# [Parts of the exercise]
1. Answer these questions from the article on Maine's COVID-19 resurgence.
(a) Which state is Maine tied with at 20 new cases per 100,000 residents over the past week?
(b) Which Maine county reported the highest case rate in the past 30 days?
(c) How many COVID patients did Northern Light Health have across its network on Monday?
2. Carry on the article on Maine's COVID-19 resurgence, beginning after its final paragraph.
+++ Quoted passage
Maine is near the top of the nation in a COVID-19 resurgence that comes as weather turns colder and the cold and flu season begins, even though the state boasts one of the highest vaccination rates in the U.S.
The Pine Tree State has the fourth-highest rate of new coronavirus cases per 100,000 residents of any U.S. state over the past week, according to the New York Times’ COVID data dashboard.
Maine is tied with New York at 20 cases per 100,000 residents over the past week, compared with a national rate of 11 cases per 100,000.
The state has the third-highest rate of daily average hospitalizations at 222 per day, a seven percent increase from the previous two weeks. On Monday, Maine hospitals had 234 COVID patients, with 44 of them in critical care, according to the Maine Center for Disease Control and Prevention.
In addition, Maine’s positive test rate is sixth-highest in the nation at 11 percent, tied with Rhode Island, Pennsylvania, Montana, Tennessee, Indiana and Idaho.
Hospitalizations are a more reliable indicator of COVID’s spread because states’ reported test results don’t include the results of tests administered at home. However, the New York Times noted that positivity rates have been rising in recent days after falling throughout the summer, potentially pointing to a growing outbreak.
Piscataquis County reported the highest case rate among Maine counties in the past 30 days at 845 cases per 100,000 people, according to Maine CDC data.
One of Maine’s largest hospital systems, Northern Light Health, had 65 COVID patients across its 10-hospital network on Monday, up from 55 just a few days before on Thursday, according to Dr. James Jarvis, the senior physician executive for Northern Light’s COVID-19 response.
++++++
+++ Data records
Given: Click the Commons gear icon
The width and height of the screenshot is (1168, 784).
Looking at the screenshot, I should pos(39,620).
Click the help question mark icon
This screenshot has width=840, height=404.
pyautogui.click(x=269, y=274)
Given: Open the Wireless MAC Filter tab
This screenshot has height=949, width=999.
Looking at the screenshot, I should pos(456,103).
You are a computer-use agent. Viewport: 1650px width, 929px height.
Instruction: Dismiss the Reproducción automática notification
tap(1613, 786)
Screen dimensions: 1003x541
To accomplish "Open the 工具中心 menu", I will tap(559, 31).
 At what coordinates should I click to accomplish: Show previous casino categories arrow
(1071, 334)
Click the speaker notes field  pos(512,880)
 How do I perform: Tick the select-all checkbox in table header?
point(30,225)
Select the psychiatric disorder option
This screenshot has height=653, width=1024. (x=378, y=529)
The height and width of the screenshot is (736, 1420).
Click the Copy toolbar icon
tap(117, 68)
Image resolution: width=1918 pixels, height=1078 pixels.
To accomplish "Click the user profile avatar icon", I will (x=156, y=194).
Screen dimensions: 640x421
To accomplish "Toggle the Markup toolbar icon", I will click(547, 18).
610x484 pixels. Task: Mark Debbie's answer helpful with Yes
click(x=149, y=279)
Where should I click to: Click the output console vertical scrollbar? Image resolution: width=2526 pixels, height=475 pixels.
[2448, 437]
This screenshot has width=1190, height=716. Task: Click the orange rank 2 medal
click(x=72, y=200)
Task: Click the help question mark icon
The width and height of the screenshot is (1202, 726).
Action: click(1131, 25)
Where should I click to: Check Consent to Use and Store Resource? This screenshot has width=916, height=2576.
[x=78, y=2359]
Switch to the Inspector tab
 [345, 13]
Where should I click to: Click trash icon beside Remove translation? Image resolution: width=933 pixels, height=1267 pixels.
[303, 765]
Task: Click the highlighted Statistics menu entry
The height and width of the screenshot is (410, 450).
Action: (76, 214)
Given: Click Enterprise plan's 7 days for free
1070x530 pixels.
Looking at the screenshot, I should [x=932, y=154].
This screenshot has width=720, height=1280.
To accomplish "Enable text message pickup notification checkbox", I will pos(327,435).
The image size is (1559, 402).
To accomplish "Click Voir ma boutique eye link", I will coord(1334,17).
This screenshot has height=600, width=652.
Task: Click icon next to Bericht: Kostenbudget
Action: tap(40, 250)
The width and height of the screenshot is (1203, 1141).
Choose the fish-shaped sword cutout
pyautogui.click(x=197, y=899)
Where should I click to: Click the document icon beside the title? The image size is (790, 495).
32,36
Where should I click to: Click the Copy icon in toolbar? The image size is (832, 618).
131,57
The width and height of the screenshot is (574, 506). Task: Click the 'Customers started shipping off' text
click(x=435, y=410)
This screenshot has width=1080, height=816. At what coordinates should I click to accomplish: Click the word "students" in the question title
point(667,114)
++++++
# [Written responses]
1.
(a) New York
(b) Piscataquis County
(c) 65

2.
Jarvis said it was too early to predict whether it would become a trend, but hospitalizations and caseloads had been steadily “creeping up” for eight weeks.
The hospital system has begun admitting more patients for COVID symptoms, though more recently the patients have been younger than anticipated, with some as young as in their 20s, a departure from previous patients, who were mostly in their 50s and 60s, Jarvis said.
“That’s just kind of telling us that, ‘Maybe we’re seeing more community spread,’” he said. “That doesn’t bode well for us here in Maine for our long winter months.”
He urged people to remain vigilant about their health by washing their hands, staying home if they’re sick and wearing masks in indoor settings and in outdoor settings with large crowds.
Another Bangor doctor attributed the increased cases and hospitalizations to a combination of schools being back in session and cooler weather, but wasn’t sure why Maine was an outlier.
“It may be a surge,” Noah Nesin, the primary care innovation advisor for Penobscot Community Health Care, said. “It sure looks like one, but it will take a little more time to know.”
Eighty-two percent of Maine residents are fully vaccinated, making it one of the most vaccinated states in the country.